Artigo publicado em Jahrbuch für Geschichte und Theorie der Biologie 3: 181-199, 1996.
Resumo: A teoria evolucionista de Lamarck tem sido considerada
como uma especulação sem fundamento, tanto por naturalistas
de sua época quanto por historiadores atuais da ciência. Lamarck
é usualmente considerado como pertencendo ao grupo do "idéologues"
– seguidores de Condillac, com uma forte tendência empirista. De
fato, Lamarck se refere com respeito a Condillac, e em seu discurso metodológico
apresenta a si próprio como empirista. No entanto, se compararmos
sua teoria evolucionista com as exigências empiristas, o trabalho
de Lamarck deveria ser rejeitado como desprovido de fundamentos – um mero
"système" metafísico – no sentido pejorativo utilizado pelos
seguidores de Condillac.
Há, no entanto, outro modo de considerar
o método de Lamarck. A análise de seus últimos trabalhos
– especialmente os livros Histoire naturelle des animaux sans vertèbres
and Système analytique des connaissances positives de l'homme
– mostra que ele não seguia um método empirista. Seu ponto
de partida era na realidade metafísico, mas é exatamente
o tipo de metafísica que é atualmente aceita pelas ciências
biológicas: um fisicalismo estrito, que exige que todos os fenômenos
naturais sejam explicados por leis naturais. Seguindo essa exigência,
o método de Lamarck parece a melhor solução disponível
naquela época para os fenômenos biológicos fundamentais:
a natureza, a origem e a estrutura dos seres vivos.
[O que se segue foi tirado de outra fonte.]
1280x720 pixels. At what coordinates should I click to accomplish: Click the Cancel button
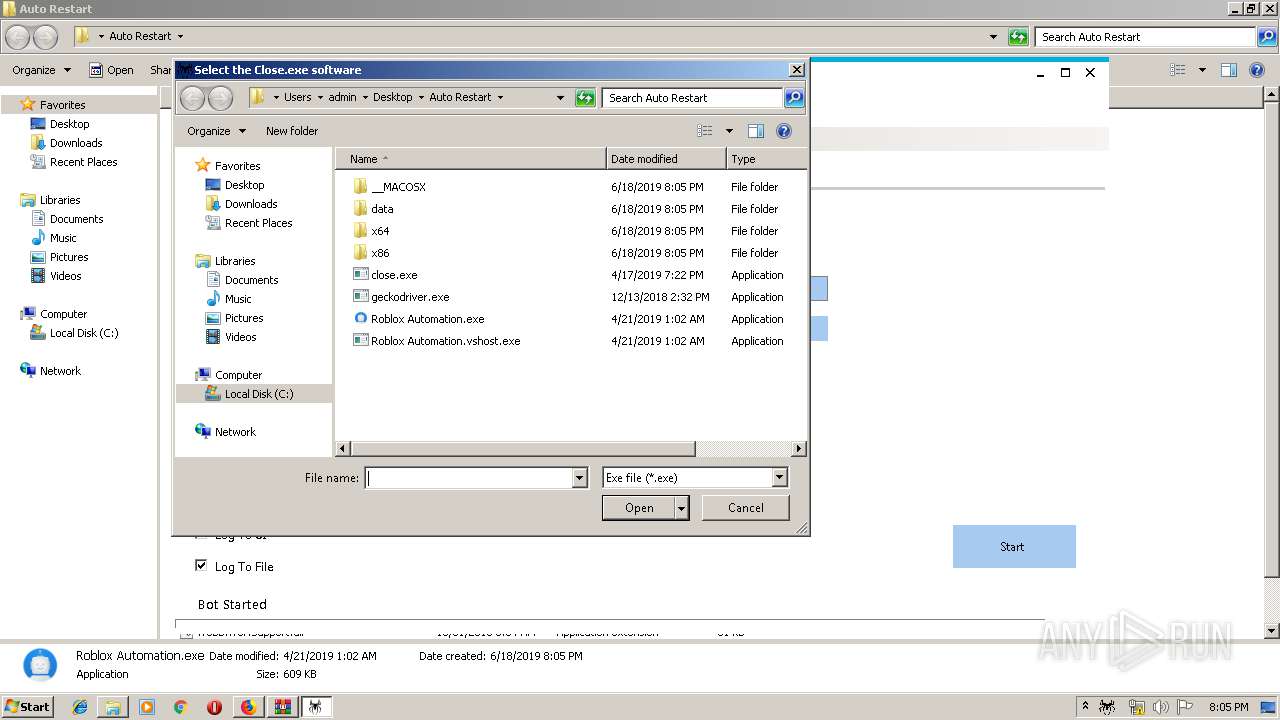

O trabalho de Lamarck foi criticado como puramente
especulativo e não-científico porque foi avaliado no contexto
do empirismo. Ele não foi totalmente claro sobre seu método,
e talvez ele próprio não tivesse percebido que estava se
afastando da tradição empirista. A reinterpretação
da teoria de Lamarck sob o ponto de vista de seu fisicalismo não
empirista permite uma avaliação positiva de seu trabalho.
Abstract: Lamarck's evolutionary theory has been regarded as
groundless speculation by both coeval naturalists and modern historians
of science. Lamarck is usually regarded as belonging to the group of the
" idéologues" – followers of Condillac, with a strong empiricist
outlook. Indeed, Lamarck refers respectfully to Condillac, and in his methodological
discourse presents himself as an empiricist. However, if one compares his
evolutionary theory with the empiricist requirements, Lamarck's work should
be dismissed as groundless – a mere metaphysical " système"
– in the pejorative sense used by the followers of Condillac.
There is, however, another way of looking at Lamarck's
method. The analysis of his later works – specially Histoire naturelle
des animaux sans vertèbres and Système analytique
des connaissances positives de l'homme – shows that he did not follow
an empiricist method. His point of departure is indeed metaphysical, but
it is exactly the kind of metaphysics now accepted by the biological sciences:
a strict physicalism, that requires that all natural phenomena be explained
by natural laws. Following this requirement, Lamarck's method seems the
best available solution of that time to the fundamental biological problems:
the nature, origin and structure of living bodies.
Lamarck's work was criticized as purely speculative
and non-scientific because it was evaluated in the context of empiricism.
He was not altogether clear about his method and maybe he did not realize
that he was departing from the empiricist tradition. The reinterpretation
of Lamarck's theory from the point of view of his non-empiricist physicalism
allows a favorable evaluation of his work.